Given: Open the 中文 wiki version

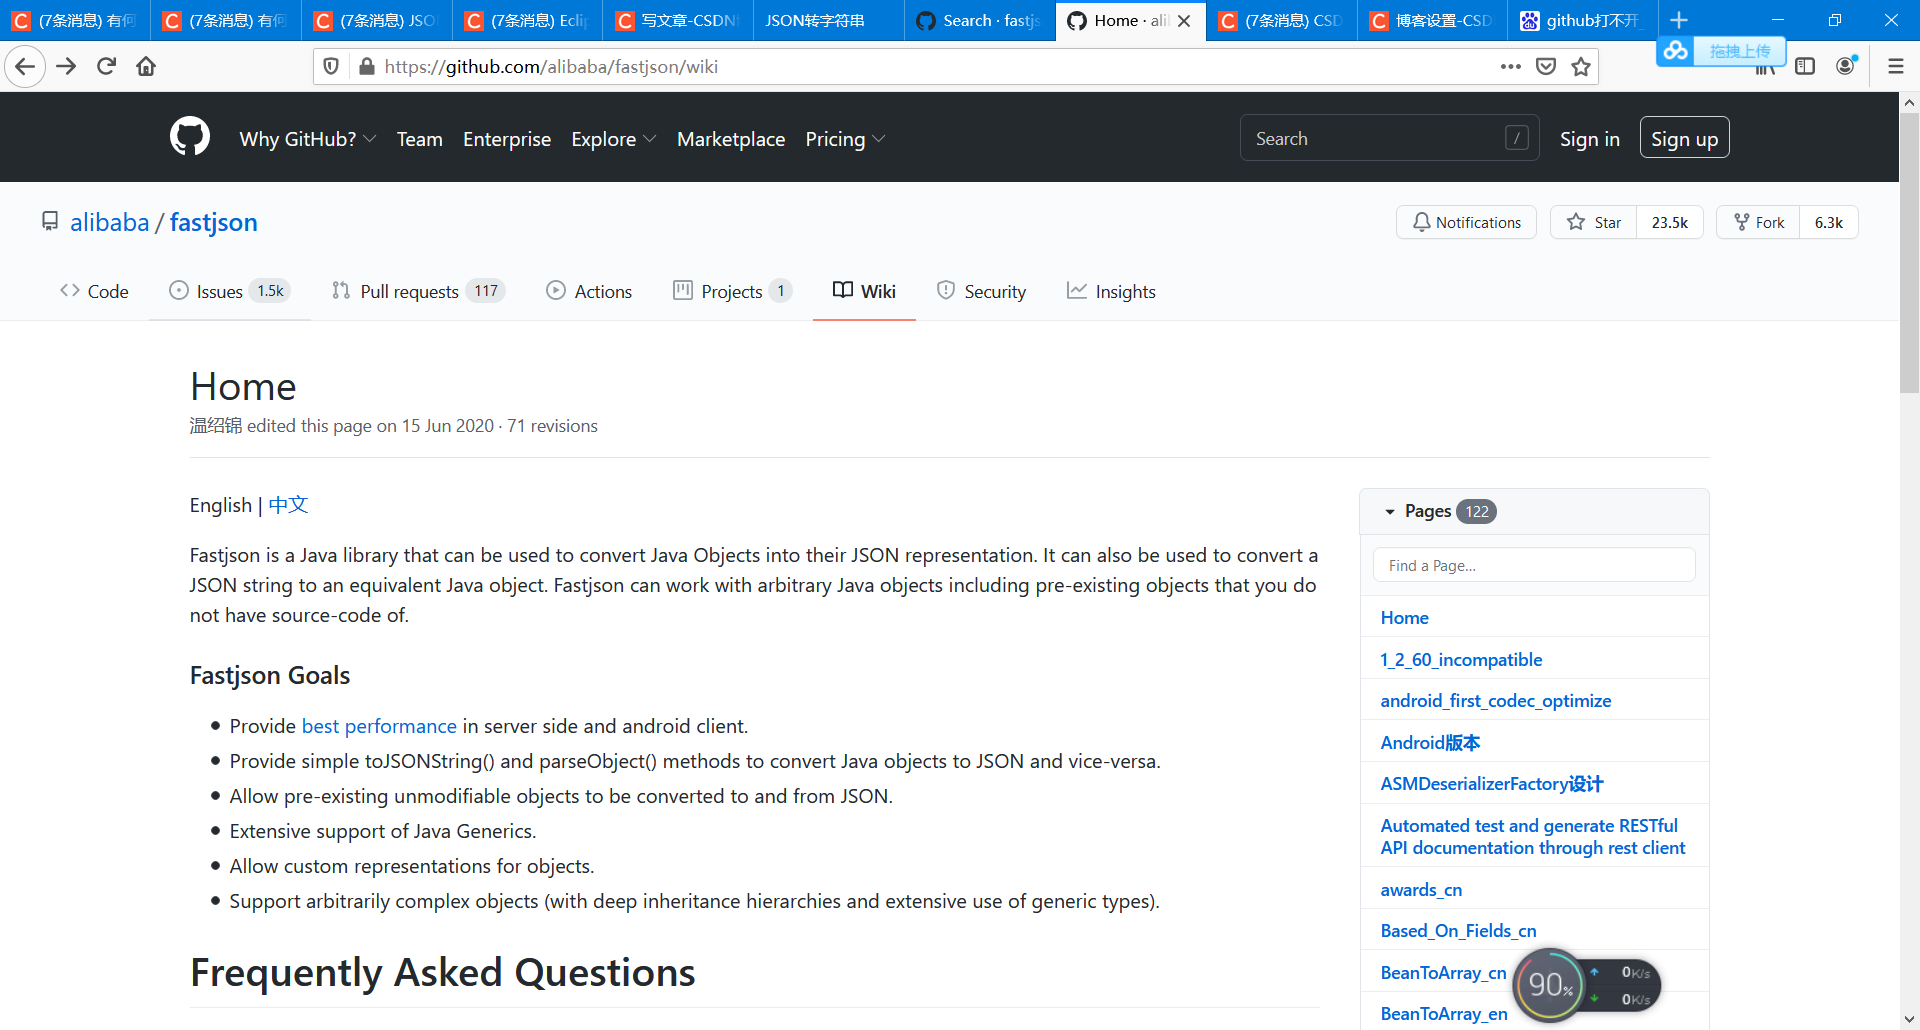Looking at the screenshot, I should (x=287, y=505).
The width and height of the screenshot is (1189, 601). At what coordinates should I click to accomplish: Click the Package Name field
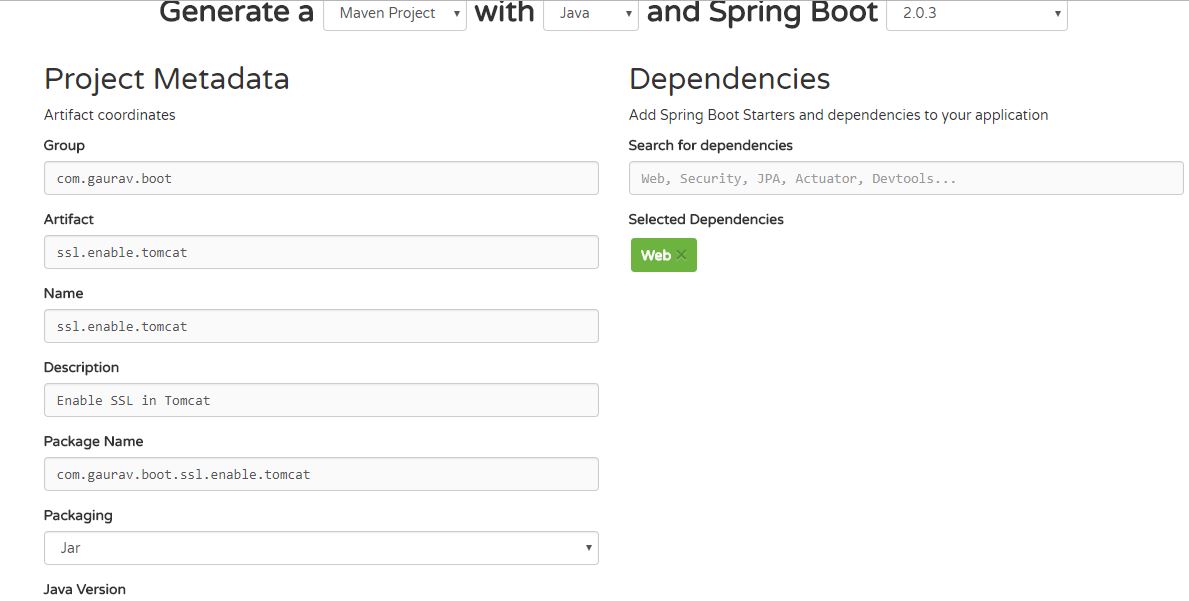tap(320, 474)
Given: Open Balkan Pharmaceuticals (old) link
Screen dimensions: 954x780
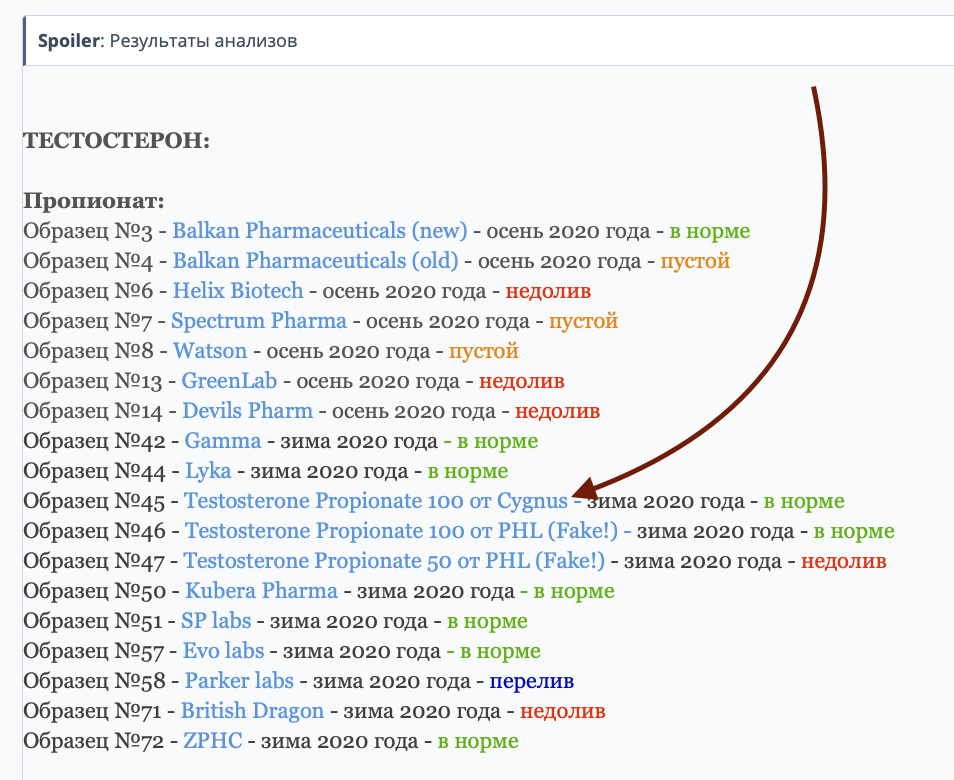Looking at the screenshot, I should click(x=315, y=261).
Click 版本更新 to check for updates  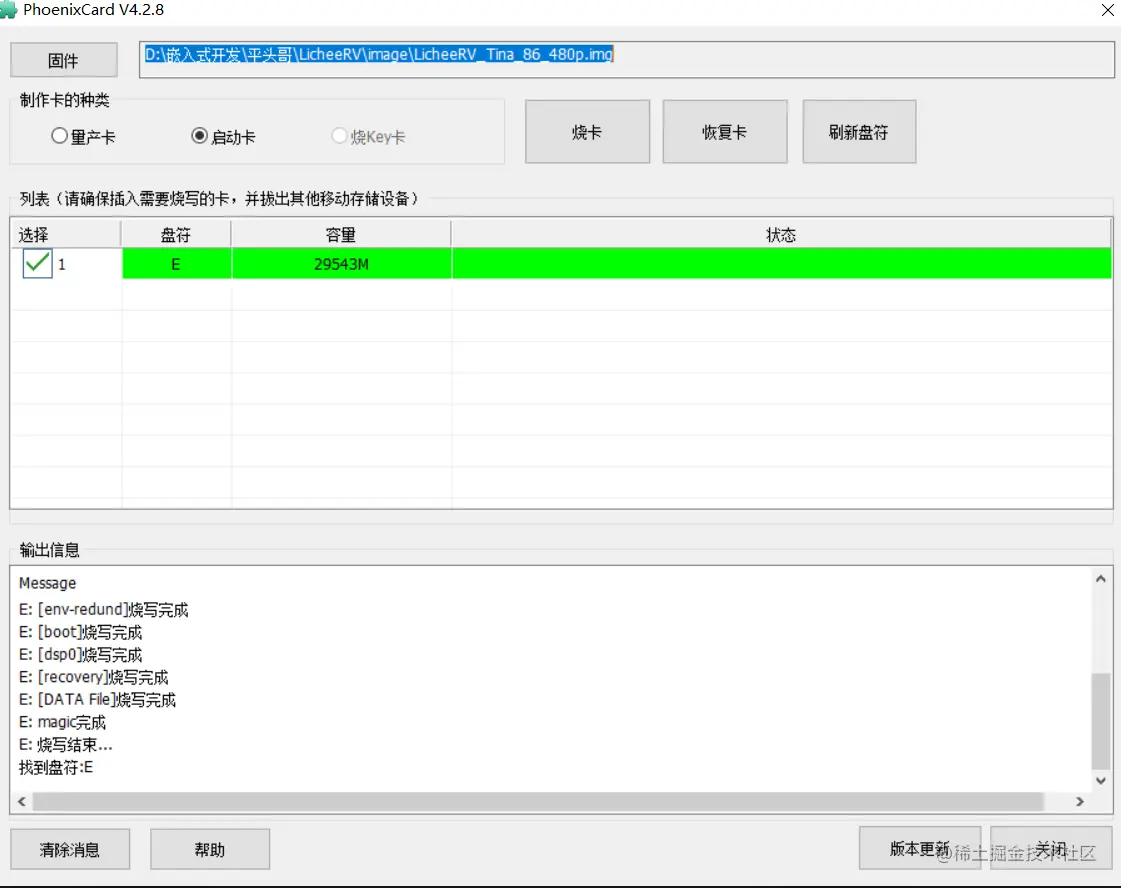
============================================================
Rewrite the whole listing above, renaming every "Given" to "Task" and leaving everything else unchanged. Leave the pictures out of your answer.

* **SOLUTION TO THIS EXERCISE**
Task: Open the 中文 wiki version

Looking at the screenshot, I should (x=287, y=505).
The width and height of the screenshot is (1189, 601). At what coordinates should I click to accomplish: Click the Package Name field
tap(320, 474)
Task: Open Balkan Pharmaceuticals (old) link
Screen dimensions: 954x780
Looking at the screenshot, I should click(x=315, y=261).
Click 版本更新 to check for updates  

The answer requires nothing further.